LN C420 1317 finished wheel slip sensors
LN C420 1317 finished wheel slip sensors

Weathering on this unit, as you can see, is substantial–these units worked the coal fields, and baths are few and far between. Besides, part of an Alco’s charm is it’s ability to spew oil and black smoke everywhere. Working from photos, I started with the oil seeps on the engine doors–these are mostly around the bottom, but in two photos from 1974, an entire door on 1317’s left side was covered in oil, so I modeled this. I used watered down flat black paint, alternately dabbing paint and water to get the consistency right and wiping in a vertical direction between coats. Next came several black washes of water with some black paint mixed in. I brush it on in a section, wait 30-60 seconds, then wipe in a vertical direction to simulate grime streaked by rain. The trick is to do multiple light coats until you’re happy. A little drybrushed sand color under the battery boxes finished the preliminary weathering.

LN C420 1317 working Mayflower on the CV Local
LN C420 1317 working Mayflower on the CV Local

I left the handrails off until I was ready to airbrush. Airbrushing consisted first of some tan sprayed heavily on the pilots, trucks and fuel tanks (with the air reservoirs now mounted). Next came flat black primarily on the roof–moderate in most areas and thick around the exhaust stack. Finally, I used a little rust on the pilots and roof to give it just a bit of a rusty brown look.
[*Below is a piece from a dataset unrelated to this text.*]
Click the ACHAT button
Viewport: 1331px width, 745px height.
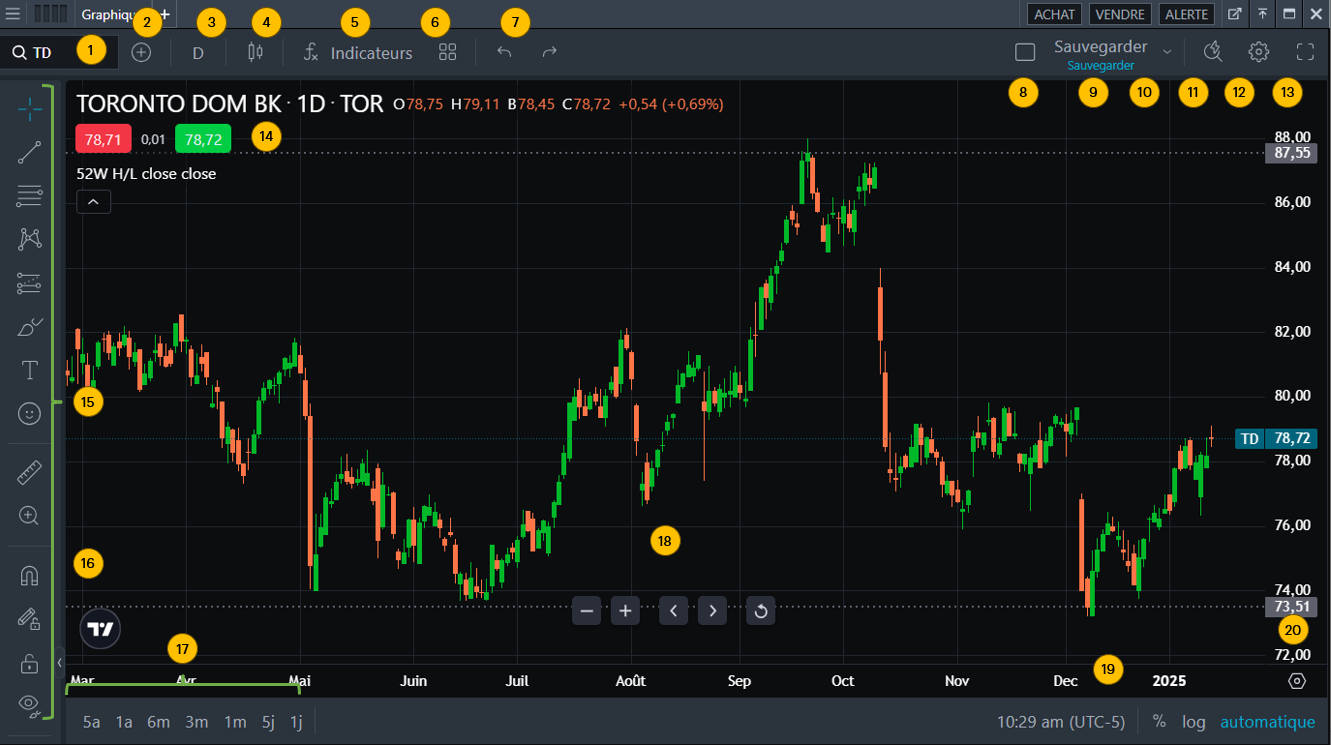click(1054, 14)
All that remained at this point was to reassemble everything, including the cab glass that had been removed earlier, and add a set of A-Line windshield wipers painted silver.

Overall, I’m very happy with how 1317 turned out, though I think I overshot the weathering a little. The unit was repainted in 1974, and I was shooting for weathering circa 1976. I think I nailed the weathering circa 1978, but it’s still a pretty realistic representation of how filthy these Alcos got in the L&N’s coal fields during the coal boom. This is also the first Alco I’ve ever finished, so I also enjoyed the challenge of making so many details from scratch. The unit came with factory sound by Loksound which does a great job of replicating the lumbering burble of the Alco 251 prime mover, so she’s a blast to operate! I’m just happy the CV Local finally has a finished L&N unit to head it up which should make the next ops session more fun.